Dynamo: Diagrams for Evolutionary Game Dynamics

by Bill Sandholm, Emin Dokumaci, and Francisco Franchetti

Introduction to Dynamo

Dynamo is a suite of easy-to-use Mathematica notebooks for generating phase diagrams, vector fields, and other graphics related to evolutionary game dynamics.

The four phase diagrams above were generated using four of the five Dynamo workbooks. (In the first two figures, colors reflect speed of motion: blue is slowest, red is fastest.)

For more pictures and animations, visit the project gallery.

Dynamo now takes advantage of Mathematica's ability to perform live rotation of three-dimensional graphics.

Learning Dynamo

Francisco Franchetti and I have written an introduction to Dynamo. We describe how to use the software's default settings to generate phase diagrams quickly and easily. We then explain how to take advantage of the software's intermediate and advanced features to create diagrams that highlight the key properties of the dynamical system under study. Sample code and output are provided to help demonstrate the software's capabilities.

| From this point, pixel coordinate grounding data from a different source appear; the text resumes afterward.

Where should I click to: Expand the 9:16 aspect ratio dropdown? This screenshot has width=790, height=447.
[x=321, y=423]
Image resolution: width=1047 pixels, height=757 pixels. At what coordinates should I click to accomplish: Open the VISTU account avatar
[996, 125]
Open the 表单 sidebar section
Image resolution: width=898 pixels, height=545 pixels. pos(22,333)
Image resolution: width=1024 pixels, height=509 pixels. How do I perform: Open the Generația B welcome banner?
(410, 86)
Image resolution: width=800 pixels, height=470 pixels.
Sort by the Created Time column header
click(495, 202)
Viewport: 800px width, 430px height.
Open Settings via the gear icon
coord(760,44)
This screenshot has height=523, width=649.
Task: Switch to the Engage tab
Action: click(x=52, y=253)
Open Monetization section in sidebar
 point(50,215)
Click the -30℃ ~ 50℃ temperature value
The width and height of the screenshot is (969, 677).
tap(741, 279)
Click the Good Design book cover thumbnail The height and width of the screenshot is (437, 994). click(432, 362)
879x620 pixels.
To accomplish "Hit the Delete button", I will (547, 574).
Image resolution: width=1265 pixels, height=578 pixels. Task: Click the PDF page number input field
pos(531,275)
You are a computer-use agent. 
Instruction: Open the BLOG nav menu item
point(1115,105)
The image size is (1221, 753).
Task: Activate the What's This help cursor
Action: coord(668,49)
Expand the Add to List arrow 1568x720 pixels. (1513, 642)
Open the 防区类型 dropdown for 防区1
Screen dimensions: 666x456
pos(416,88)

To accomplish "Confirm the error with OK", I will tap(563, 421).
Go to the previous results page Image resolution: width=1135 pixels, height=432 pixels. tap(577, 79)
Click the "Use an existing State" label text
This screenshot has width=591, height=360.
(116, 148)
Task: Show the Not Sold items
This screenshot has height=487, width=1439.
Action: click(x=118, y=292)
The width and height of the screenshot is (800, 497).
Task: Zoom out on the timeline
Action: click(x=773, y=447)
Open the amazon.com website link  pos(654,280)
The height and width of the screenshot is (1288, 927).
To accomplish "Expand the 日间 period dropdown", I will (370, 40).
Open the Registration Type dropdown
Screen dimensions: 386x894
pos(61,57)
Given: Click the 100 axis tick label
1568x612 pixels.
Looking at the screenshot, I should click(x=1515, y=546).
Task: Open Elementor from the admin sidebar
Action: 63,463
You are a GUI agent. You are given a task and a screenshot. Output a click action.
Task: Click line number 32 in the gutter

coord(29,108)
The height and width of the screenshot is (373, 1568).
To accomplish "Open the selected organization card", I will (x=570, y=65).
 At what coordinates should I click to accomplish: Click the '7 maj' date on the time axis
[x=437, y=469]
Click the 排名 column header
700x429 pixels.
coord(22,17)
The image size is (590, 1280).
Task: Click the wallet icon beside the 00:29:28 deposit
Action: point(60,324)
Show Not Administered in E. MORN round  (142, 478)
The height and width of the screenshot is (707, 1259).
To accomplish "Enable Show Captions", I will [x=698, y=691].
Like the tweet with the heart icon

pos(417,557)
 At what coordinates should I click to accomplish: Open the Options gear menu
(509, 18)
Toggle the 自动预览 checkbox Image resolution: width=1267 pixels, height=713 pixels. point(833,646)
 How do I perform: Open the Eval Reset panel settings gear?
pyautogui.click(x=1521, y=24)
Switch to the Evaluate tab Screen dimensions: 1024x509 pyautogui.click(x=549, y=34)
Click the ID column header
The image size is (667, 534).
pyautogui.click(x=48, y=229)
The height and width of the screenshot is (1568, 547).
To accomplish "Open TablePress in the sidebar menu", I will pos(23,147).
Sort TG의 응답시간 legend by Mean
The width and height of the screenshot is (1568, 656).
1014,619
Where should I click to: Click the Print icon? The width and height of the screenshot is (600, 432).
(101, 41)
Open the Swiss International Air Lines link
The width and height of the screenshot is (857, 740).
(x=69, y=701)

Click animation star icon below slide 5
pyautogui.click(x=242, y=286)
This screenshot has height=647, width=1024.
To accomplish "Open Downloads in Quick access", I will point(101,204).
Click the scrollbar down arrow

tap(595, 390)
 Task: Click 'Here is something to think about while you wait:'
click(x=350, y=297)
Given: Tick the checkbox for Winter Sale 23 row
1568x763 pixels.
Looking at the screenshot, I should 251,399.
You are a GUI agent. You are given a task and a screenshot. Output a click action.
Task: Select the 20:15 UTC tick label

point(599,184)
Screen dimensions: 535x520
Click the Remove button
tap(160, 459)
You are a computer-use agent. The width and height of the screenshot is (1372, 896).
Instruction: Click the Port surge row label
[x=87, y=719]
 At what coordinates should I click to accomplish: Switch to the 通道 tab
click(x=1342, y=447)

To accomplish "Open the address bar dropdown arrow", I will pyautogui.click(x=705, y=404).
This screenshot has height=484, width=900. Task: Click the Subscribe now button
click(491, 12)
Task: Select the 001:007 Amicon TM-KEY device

Download the Dynamo v.1.3 - v1.4 notebooks here:

Dynamo v1.3 - v1.4 runs in Mathematica versions 6 and later. It does not run in Mathematica 4 or 5. For the legacy version (0.1.5) that does, visit here.

Working with Dynamo

Dynamo is free, open source software.

If you use Dynamo in your work (e.g., to create figures for articles or books), we would be grateful for your citation.

W. H. Sandholm, E. Dokumaci, and F. Franchetti (2012). Dynamo: Diagrams for Evolutionary Game Dynamics. http://www.ssc.wisc.edu/~whs/dynamo.

If citing computer programs is not allowed, please cite our introductory paper instead:

F. Franchetti and W. H. Sandholm (2013). "An Introduction to Dynamo: Diagrams for Evolutionary Game Dynamics". Biological Theory 8, 167-178.

Dynamo in print

I am maintaing a list of papers and books containing figures created in Dynamo - and here it is.

Please e-mail me with any feedback you have about the program, or to have your publication added to our list.

Project history

In 2003, I began working on Dynamo when I realized I would need to create many illustrations of game dynamics for my book on evolutionary game theory. Emin Dokumaci was the lead programmer of Dynamo from 2003-2007, and did most of the coding of the Mathematica 4/5 version of the software.

In 2007, Wolfram released Mathematica 6, which included some impressive new features (like rotatable 3D graphics), but also many small changes in the programming language that made code written for older versions of Mathematica behave badly. Grrrr. So the code was frozen, until...

In 2010, Francisco Franchetti became the new lead programmer of Dynamo, and he gamely updated the Dynamo code to run Mathematica 6/7.

In April 2011, Francisco and I completed a polished version of Dynamo 3S, which we have (after only eight years!) dubbed version 1.0. The corresponding updates of the other notebooks are underway.

In March 2012, Francisco and I finished a paper explaining how to use Dynamo, and posted a polished version of Dynamo 4S.

In July 2013, Francisco and I posted version 1.3 of Dynamo. This new posting includes a fifth notebook for two-population, 3 x 2 strategy games, as well as polished versions of the other two notebooks for multipopulation games. As part of this update, the code has been made much more consistent across the different notebooks.

Other free game theory software

EvoDyn-3s, by Luis Izquierdo, Segis Izquierdo, and me, is "baby Dynamo". It draws phase diagrams for three-strategy symmetric games, and is presented using a very simple graphical user interface. Introduction to EvoDyn-3s.

ABED: Agent-Based Evolutionary Game Dynamics, also by Luis Izquierdo, Segis Izquierdo, and me, runs agent-based simulations of evolutionary game theory models based on a wide range of revision protocols. It runs in the wonderful NetLogo modeling environment. Introduction to ABED.

The Gambit library, by Richard McKelvey, Andy McLennan, and Ted Turocy, provides a variety of tools for drawing and (especially) solving normal and extensive form games.

Christoph Hauert's VirtualLabs in evolutionary game theory provides tools for studying evolutionary dynamics in spatial games - that is, games played by agents located at points on lattices or other graphs. The animations are amazing - see for yourself!

Julián García and Matthijs van Veelen maintain an Evolution and Games wiki. It provides Java applets for running simulations of evolutionary game models, as well as tutorials on various topics in evolutionary game theory.

birds, by Kristaps Dzonsons and Jörgen Weibull, is a utility for simulating stochastic evolutionary game dynamics.


I am grateful for financial support from the National Science Foundation under grants SES-0092145, SES-0617753, SES-0851580, SES-1155135, SES-1458992, and SES-1728853, and from the Army Research Office under grant W911NF-17-1-0134 MSN201957.